The members of the curriculum review team have put plans into action.
“Because this has been a three-year journey, we have been implementing some things already, along the way” Nephew said during the School Committee presentation. “We’re constantly observing and reacting.”
Recent initiatives aimed at improving curriculum have included the scheduling of literary nights geared toward elementary and middle school parents, and instruction toward open-response questions, according to officials. According to Sherman, there is also a goal of creating libraries within classrooms at the lower grades.

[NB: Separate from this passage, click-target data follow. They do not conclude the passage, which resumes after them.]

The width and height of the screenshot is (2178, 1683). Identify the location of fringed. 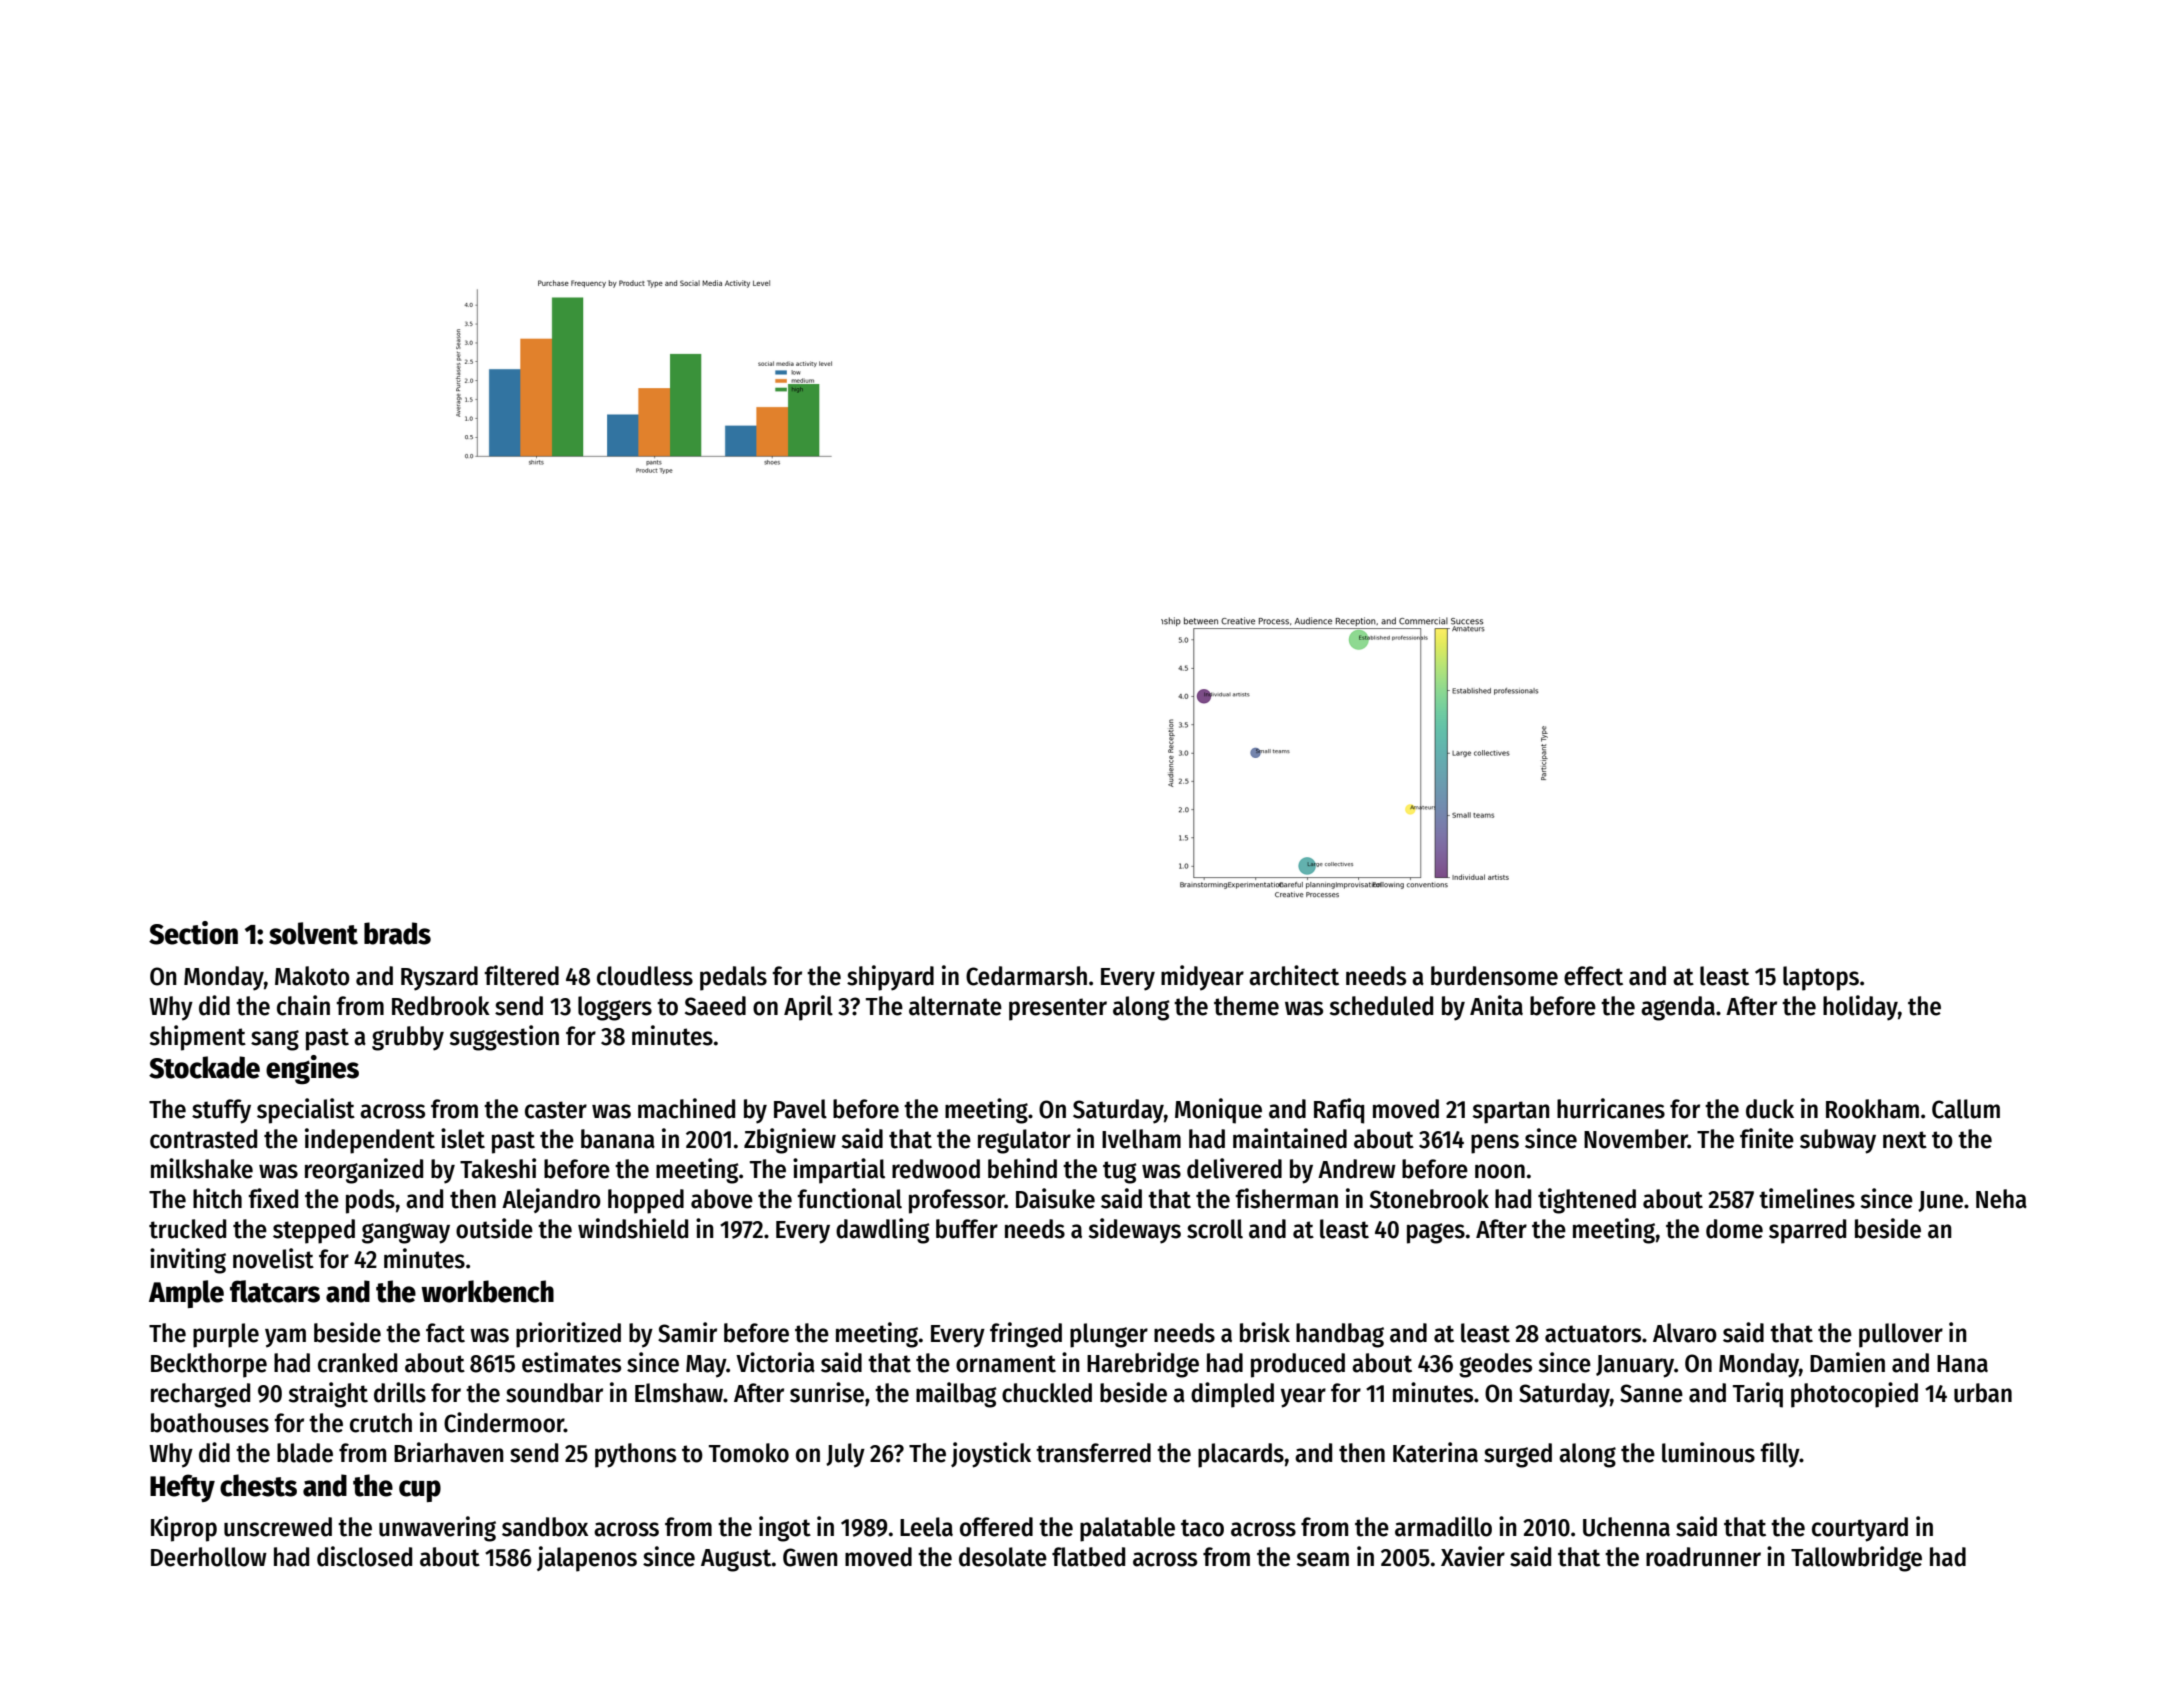
(1026, 1335).
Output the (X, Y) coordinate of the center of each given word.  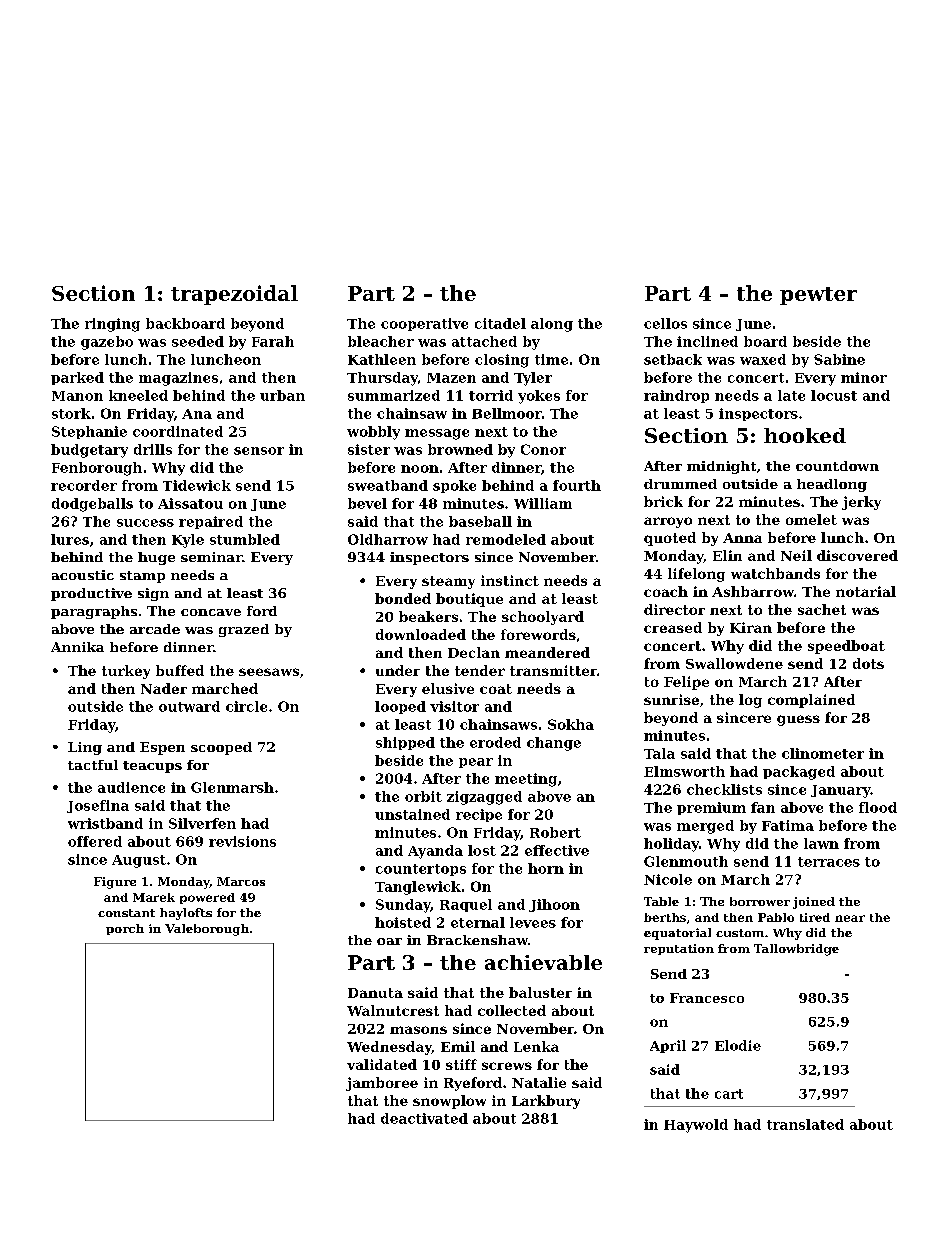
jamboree (382, 1084)
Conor (543, 449)
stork (71, 413)
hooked (805, 435)
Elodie (738, 1045)
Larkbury (546, 1102)
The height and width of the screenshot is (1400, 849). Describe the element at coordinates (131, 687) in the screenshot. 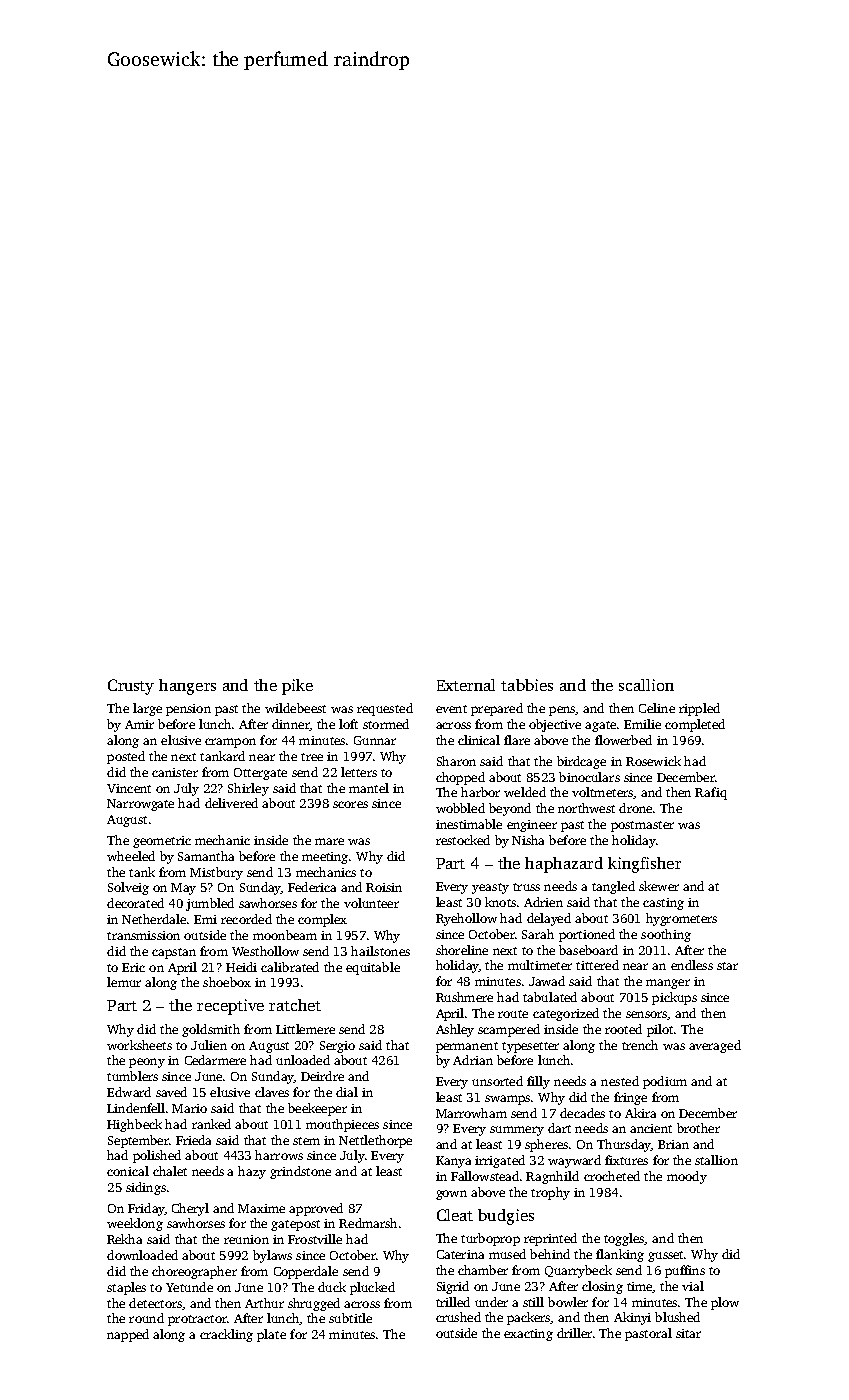

I see `Crusty` at that location.
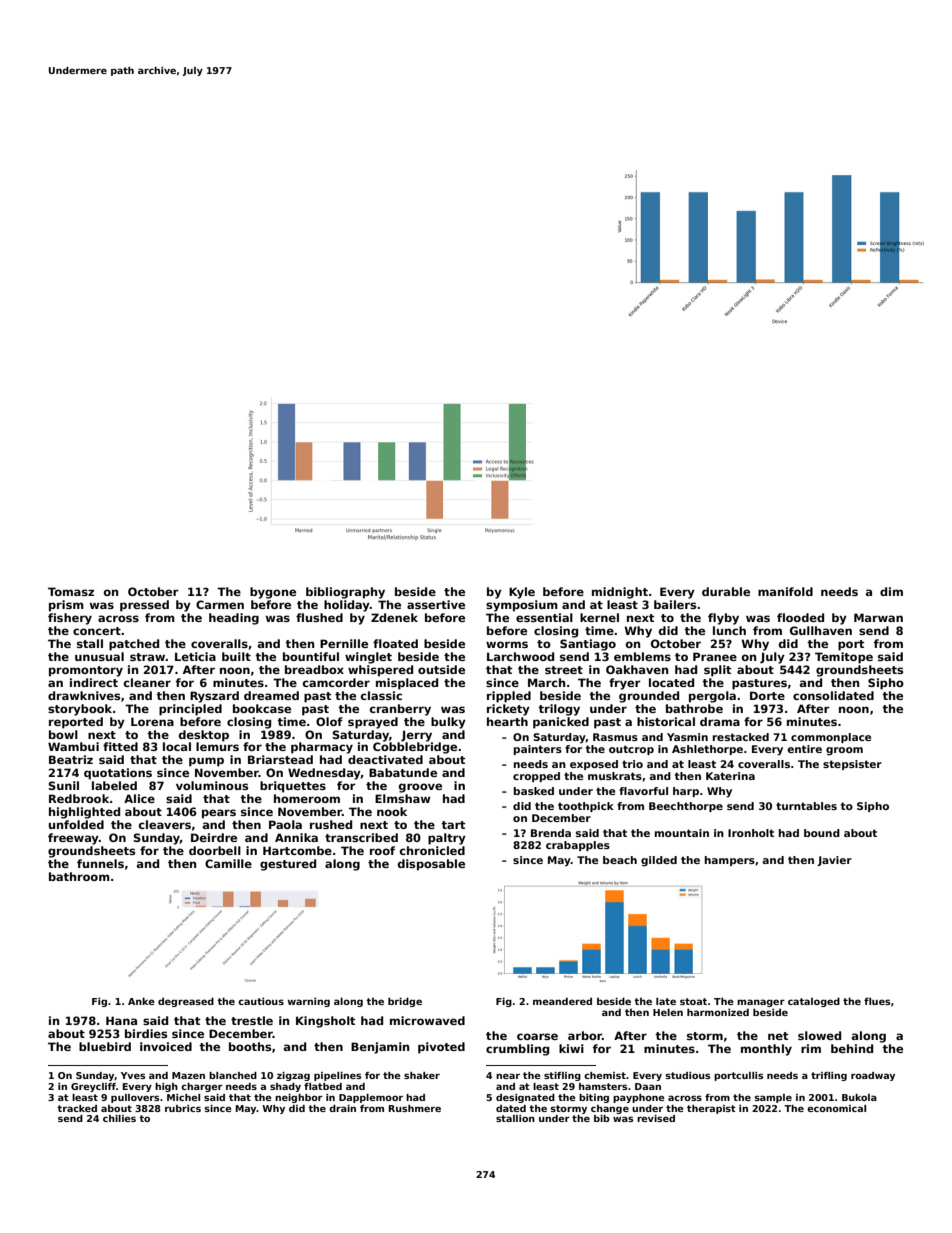 The width and height of the screenshot is (952, 1233). What do you see at coordinates (345, 593) in the screenshot?
I see `bibliography` at bounding box center [345, 593].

Some of the initiatives are being funded outside of the budget. The Milton Foundation for Education, a fund-raising organization, has helped buy books for elementary and middle school classrooms. Thanks to the MFE, all high school classrooms also have SMART Board instruction devices.
In addition, the East Milton Branch Library, which recently shut its doors, has donated books to the growing volume of in-class reading titles, according to Sherman.
Nephew spoke of the value of teachers and parents encouraging reading for pleasure among children, as well as the need for “silent, sustained reading” during class.
She said those methods have proven to show results in the type of figurative and open-ended material with which young students often struggle.
“Having that part of the curriculum is crucial,” Nephew said.
With the English review team completing its work, Phelan said the school administration will review the document internally and decide the next step forward. Phelan said administrators meet monthly with principals.
“We will meet with [School Superintendent] Mary Gormley and the rest of the team and start to prioritize the things teachers are saying they want to see,” Phelan said. “We’ll see how much of it we can bite off this year and what part of it is more long term.”